As an Anglo-Catholic parish, we celebrate and value beauty. St Paul’s regulars and visitors encounter a style of worship intended to delight and enliven the senses. In terms of how the renovated space looks and feels, we started with the acknowledgement that we are people of a place.

Organic, local, Northwest materials were important to the comprehensive aesthetic and design, and indeed were already present in the towering, tree-like structure and muted hues of the existing nave. The analogy of St. Paul’s nave as a natural, “forest cathedral” with soft filtered light and majestic, gently arching forms captures the impression first recounted by Susan Jones of atelierjones, the architect chosen for the renovation:

“I was instantly taken with what is offered by the basic bones of the building. The beautiful, natural atmosphere provides a wonderful starting place for enhancing the powerful experiences of the space, light and materiality of the church. It was a privilege to be able to work with such an impressive structure of early Northwest modernism.” —Susan Jones, architect 

Integral to the building renovation was the desire to commission an accomplished and highly respected artist to design and build a new font and altar. These were accomplished by Julie Speidel, a renowned local sculptor with a studio on Vashon Island.
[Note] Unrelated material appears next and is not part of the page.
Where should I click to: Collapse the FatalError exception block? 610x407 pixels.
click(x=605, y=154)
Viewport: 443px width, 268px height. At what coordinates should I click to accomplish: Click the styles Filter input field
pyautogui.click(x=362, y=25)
Proudly positioned in the newly expanded entryway to St. Paul’s is our new, full-immersion font, dedicated to the memory of Father Ralph Carskadden. It takes its shape from the playful placement of two cross-sections of animal horn. Artist Julie Speidel was experimenting with these raw yet elegant organic shapes and the natural beauty of one configuration possessed both harmony and tension. She knew she had was she was looking for. The larger base of the horn came to rest upon a smaller, narrower section in a uniquely balanced way. The result: the larger section is the full immersion portion of the font, while the lower section receives running water, representing motion, renewal and rebirth in a powerfully symbolic yet intimately tactile way.

The finished font is made from rolled steel, immaculately welded and finished at the edges so as to appear solid, treated with a patina and situated atop its own water-saving filtration system. No font quite like it exists anywhere else in the world.
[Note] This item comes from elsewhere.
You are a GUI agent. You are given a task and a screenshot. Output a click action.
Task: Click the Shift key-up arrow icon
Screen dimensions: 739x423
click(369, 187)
“My goal in my work is to create beauty that is monumental but never overwhelming. What I want people to feel when they are looking at the font—I want them to go into their wonder side—to walk around it and to be surprised. I hope it reaches something that elevates them and hopefully touches a certain spirit.” –Julie Speidel, artist

It is perhaps no surprise that the surface of St. Paul’s new altar is a single, 7-inch thick slab of naturally downed, centuries-old Oregon walnut weighing about 800 pounds. The massive, kiln-dried slab is ideal in its slight imperfection: a single knot in the surface has been removed to create a reliquary housing for a relic of St. Gregory that has rested in a compartment in St. Paul’s previous altar for many years. It also houses some of Father Ralph Carskadden’s ashes.
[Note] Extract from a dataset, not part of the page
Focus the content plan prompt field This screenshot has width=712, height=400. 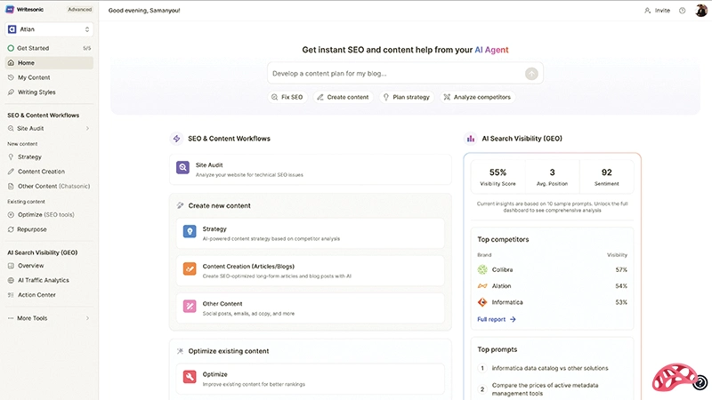[x=396, y=73]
The altar reflects Mother Melissa Skelton’s instruction to create something “strong and feminine,” yet “representative of the Eucharistic table.”

Ultimately, she approached the altar much as she did the font. Drawing upon shapes inspired by sections of horn, she created a two-pedestal base with a bronze patina finish, complimentary of the font but reminiscent of “a lifting up of hands, upholding the top of the table.” She describes the altar as giving a sense of something “coming up out of the earth,” and says “I wanted [the altar] to provide solidarity but not be overwhelming.”

St. Paul’s newly renovated building opened its doors again during Midnight Mass on Christmas Eve 2011.